RECORDS PROVIDED.
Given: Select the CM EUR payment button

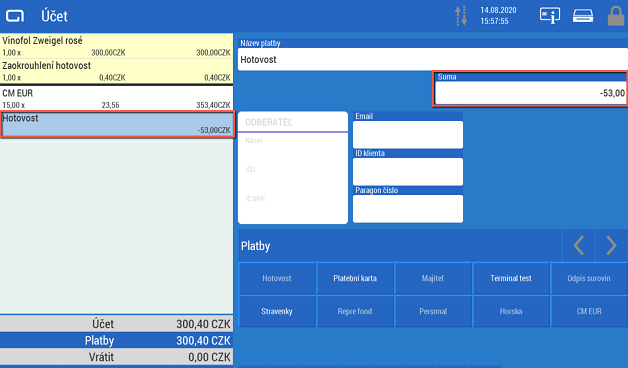Looking at the screenshot, I should click(589, 311).
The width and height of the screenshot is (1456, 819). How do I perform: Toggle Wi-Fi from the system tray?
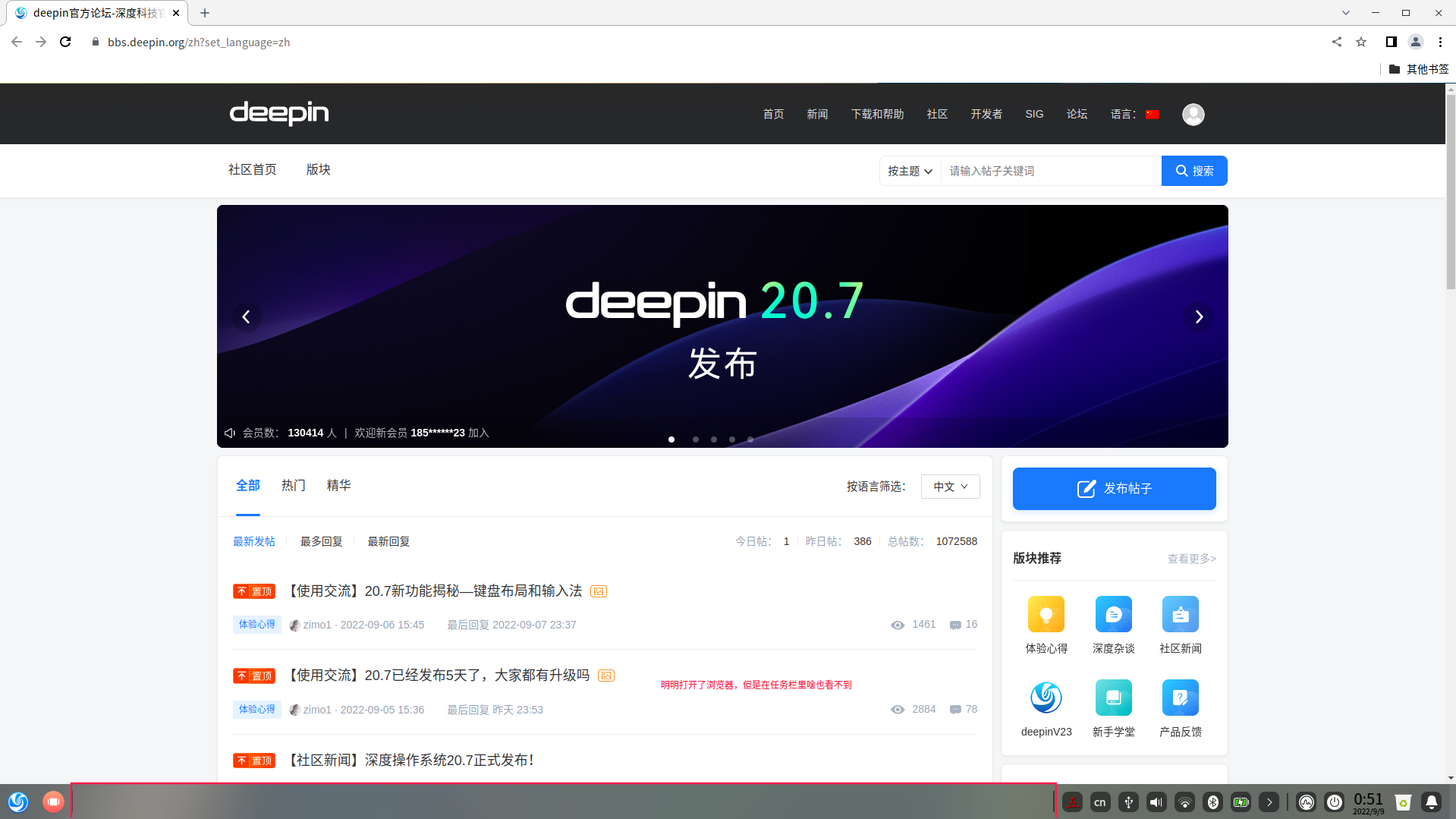point(1184,802)
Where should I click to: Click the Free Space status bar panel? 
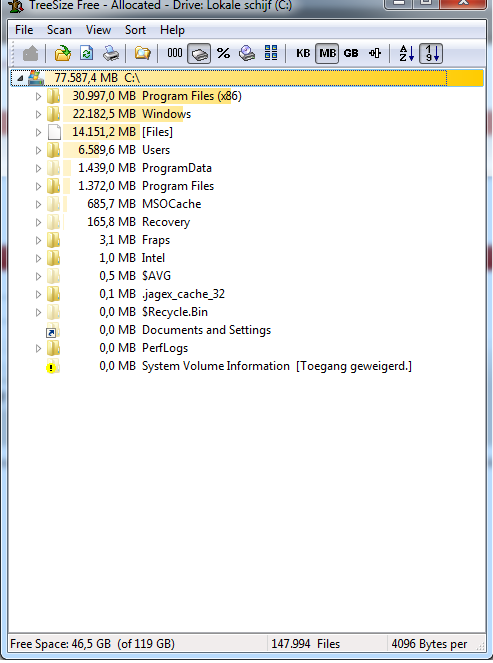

PROMPT.
Please list the lines of the data above as a numbered list, without the blank lines or the pictures.

TASK SOLUTION.
1. Given: Select the CM EUR payment button
2. Looking at the screenshot, I should click(589, 311).
3. The width and height of the screenshot is (1456, 819). How do I perform: Toggle Wi-Fi from the system tray?
4. point(1184,802)
5. Where should I click to: Click the Free Space status bar panel? 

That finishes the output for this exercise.